The decision marked the second major judicial rebuke of Trump’s National Guard deployments following California’s earlier case, underscoring judicial skepticism toward his use of military force in domestic settings.
— The city of Chicago is still reeling as federal agents descended on a South Shore apartment building before dawn Friday in what witnesses described as a military-style raid: helicopters overhead, flashbangs echoing through hallways and families pulled from homes. Officials later confirmed that the overnight operation was part of Operation Midway Blitz, a Trump administration initiative to target undocumented immigrants and alleged gang activity in the Windy City.
By Saturday morning, President Trump had ordered the federalization of 300 members of the Illinois National Guard, overriding Democratic Gov. J.B. Pritzker’s refusal to deploy them. The White House framed the move as necessary to “protect federal officers and assets,” citing protests and what it called “lawless resistance” outside Chicago-area immigration facilities. But Pritzker blasted the demand as “outrageous and un-American,” accusing the administration of using federal troops for “a manufactured performance.”

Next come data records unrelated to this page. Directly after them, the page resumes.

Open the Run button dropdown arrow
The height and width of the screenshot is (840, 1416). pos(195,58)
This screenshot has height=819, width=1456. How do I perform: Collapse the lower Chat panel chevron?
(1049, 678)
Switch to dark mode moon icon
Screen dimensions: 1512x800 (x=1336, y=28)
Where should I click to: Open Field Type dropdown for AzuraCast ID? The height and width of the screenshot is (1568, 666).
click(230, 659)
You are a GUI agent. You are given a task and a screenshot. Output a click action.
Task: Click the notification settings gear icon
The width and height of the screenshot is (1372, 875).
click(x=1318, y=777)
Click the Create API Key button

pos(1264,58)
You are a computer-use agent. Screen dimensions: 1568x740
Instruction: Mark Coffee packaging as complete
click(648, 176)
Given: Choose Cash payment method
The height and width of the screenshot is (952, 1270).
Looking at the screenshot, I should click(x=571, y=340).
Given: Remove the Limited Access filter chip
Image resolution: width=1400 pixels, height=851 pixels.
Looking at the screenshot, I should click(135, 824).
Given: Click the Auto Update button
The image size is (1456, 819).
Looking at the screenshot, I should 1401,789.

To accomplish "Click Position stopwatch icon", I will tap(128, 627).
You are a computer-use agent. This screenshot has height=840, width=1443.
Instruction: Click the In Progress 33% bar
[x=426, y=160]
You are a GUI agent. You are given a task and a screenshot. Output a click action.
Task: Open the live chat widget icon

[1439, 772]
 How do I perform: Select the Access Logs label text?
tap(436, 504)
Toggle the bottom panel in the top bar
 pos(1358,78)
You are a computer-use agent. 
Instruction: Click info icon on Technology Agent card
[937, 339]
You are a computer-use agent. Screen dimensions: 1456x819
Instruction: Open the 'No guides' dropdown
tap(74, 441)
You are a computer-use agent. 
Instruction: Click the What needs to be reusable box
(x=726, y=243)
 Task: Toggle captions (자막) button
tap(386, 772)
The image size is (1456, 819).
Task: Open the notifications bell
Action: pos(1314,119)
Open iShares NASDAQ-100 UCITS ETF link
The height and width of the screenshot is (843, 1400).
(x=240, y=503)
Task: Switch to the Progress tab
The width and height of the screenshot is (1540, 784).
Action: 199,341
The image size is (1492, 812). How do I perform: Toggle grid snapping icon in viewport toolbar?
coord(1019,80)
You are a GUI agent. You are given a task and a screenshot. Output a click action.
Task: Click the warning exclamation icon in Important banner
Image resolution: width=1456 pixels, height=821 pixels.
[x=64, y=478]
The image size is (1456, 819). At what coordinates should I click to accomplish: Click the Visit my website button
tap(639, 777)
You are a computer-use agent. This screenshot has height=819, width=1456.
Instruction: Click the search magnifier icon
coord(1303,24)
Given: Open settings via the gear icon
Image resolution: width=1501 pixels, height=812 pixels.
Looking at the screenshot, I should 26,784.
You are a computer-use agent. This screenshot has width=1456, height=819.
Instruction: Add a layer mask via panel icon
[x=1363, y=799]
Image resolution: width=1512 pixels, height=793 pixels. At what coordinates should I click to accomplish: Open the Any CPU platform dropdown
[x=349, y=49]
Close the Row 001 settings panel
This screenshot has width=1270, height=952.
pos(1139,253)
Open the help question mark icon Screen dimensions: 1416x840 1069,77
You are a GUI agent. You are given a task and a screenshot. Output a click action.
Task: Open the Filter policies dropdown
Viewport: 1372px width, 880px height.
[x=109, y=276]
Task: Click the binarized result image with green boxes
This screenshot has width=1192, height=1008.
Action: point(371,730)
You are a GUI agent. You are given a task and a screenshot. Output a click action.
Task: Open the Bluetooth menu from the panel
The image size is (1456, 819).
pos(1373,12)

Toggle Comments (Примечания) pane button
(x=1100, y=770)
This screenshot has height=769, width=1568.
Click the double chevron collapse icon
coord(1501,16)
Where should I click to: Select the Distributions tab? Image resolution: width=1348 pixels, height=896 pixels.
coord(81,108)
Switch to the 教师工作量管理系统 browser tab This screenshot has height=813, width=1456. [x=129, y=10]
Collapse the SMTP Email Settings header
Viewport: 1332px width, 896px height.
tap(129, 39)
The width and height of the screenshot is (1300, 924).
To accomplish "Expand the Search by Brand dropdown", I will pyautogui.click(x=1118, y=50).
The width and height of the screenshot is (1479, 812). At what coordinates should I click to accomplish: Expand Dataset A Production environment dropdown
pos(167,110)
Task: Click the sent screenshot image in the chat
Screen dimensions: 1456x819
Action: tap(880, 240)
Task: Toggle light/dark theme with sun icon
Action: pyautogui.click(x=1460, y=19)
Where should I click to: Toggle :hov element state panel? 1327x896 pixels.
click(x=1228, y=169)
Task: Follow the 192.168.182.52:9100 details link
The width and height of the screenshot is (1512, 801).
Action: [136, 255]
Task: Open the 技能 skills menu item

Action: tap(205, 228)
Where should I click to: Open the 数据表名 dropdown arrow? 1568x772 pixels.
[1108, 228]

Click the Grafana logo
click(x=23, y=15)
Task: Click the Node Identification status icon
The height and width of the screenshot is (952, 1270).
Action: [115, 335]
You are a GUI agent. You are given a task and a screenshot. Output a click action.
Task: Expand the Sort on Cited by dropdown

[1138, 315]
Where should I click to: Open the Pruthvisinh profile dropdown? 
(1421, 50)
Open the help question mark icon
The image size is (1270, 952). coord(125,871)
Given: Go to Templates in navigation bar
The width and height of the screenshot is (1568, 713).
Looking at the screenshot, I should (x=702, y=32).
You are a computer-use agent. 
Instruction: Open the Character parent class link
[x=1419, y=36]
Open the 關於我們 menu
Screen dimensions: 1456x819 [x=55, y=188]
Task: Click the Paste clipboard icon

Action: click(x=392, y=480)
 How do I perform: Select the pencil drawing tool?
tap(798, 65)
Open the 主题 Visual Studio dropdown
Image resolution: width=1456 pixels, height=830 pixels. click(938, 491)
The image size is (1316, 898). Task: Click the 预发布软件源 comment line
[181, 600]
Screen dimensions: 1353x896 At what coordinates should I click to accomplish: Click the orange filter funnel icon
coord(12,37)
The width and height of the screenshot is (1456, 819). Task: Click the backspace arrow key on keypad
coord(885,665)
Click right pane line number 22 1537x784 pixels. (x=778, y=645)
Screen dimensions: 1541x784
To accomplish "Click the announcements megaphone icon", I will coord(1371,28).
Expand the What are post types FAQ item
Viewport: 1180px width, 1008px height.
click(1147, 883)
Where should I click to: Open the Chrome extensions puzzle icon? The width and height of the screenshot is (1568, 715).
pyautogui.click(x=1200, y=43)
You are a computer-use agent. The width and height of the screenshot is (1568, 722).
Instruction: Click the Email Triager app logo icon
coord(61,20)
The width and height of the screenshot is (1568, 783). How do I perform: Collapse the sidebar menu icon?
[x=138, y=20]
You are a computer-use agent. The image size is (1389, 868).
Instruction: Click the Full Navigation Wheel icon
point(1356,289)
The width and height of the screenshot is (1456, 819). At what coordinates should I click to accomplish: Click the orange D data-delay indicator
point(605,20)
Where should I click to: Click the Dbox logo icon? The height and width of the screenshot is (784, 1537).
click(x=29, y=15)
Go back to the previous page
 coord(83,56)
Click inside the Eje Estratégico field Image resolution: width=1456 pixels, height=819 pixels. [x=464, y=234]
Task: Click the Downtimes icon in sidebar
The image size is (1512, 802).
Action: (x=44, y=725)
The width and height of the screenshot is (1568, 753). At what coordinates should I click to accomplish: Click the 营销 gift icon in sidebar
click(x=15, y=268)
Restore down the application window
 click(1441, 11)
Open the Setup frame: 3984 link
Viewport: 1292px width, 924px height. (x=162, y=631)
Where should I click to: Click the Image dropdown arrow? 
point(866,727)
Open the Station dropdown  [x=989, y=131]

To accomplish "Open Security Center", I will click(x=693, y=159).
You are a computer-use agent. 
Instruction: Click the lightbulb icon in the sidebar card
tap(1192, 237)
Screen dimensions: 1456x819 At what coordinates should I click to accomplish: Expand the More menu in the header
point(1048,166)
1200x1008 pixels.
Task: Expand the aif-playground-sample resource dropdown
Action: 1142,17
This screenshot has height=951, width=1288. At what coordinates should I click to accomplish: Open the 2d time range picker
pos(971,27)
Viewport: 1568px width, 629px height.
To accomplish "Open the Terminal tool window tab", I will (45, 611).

The Illinois Democratic congressional delegation swiftly closed ranks behind the governor. Sen. Tammy Duckworth called the raid “a grotesque abuse of power,” while Rep. Delia Ramirez said “no president should terrorize Chicago families to score political points.” Local officials reported that many of those detained in South Shore had no criminal record, contradicting the administration’s claim that agents were pursuing “the worst of the worst.”
The confrontation sets up a new chapter in the constitutional showdown between state and federal authority as protests grow outside the Broadview ICE facility and civil rights groups seek court orders to block further raids. Pritzker has vowed not to mobilize state forces “to advance Trump’s acts of aggression against our people,” while DHS officials insist more enforcement actions are coming “in the days ahead.” What happens next may test the boundaries of federal power within state borders — and the political limits of Trump’s second-term immigration crackdown.
— Former Rep. Cori Bush (D-Mo.), who served two terms in Congress before losing the Democratic primary in 2024, announced her comeback bid last Friday for her old deep-blue St. Louis seat. She lost reelection to AIPAC-backed Wesley Bell, the city’s former prosecuting attorney, after a bruising race that highlighted divisions between progressives and establishment Democrats over the war in Gaza.
Bush’s announcement frames the current government shutdown and Washington dysfunction as proof that the district needs her brand of movement politics. In a December 2024 exit interview with Once Upon a Hill, she reflected on her tenure—recounting how she “scraped” her way into Congress, how delivering $41 million in community funding and navigating floods while walking through sewage deepened her sense of accountability, and how she viewed her departure not as an end but as a new phase of the activism that led her to Washington in the first place.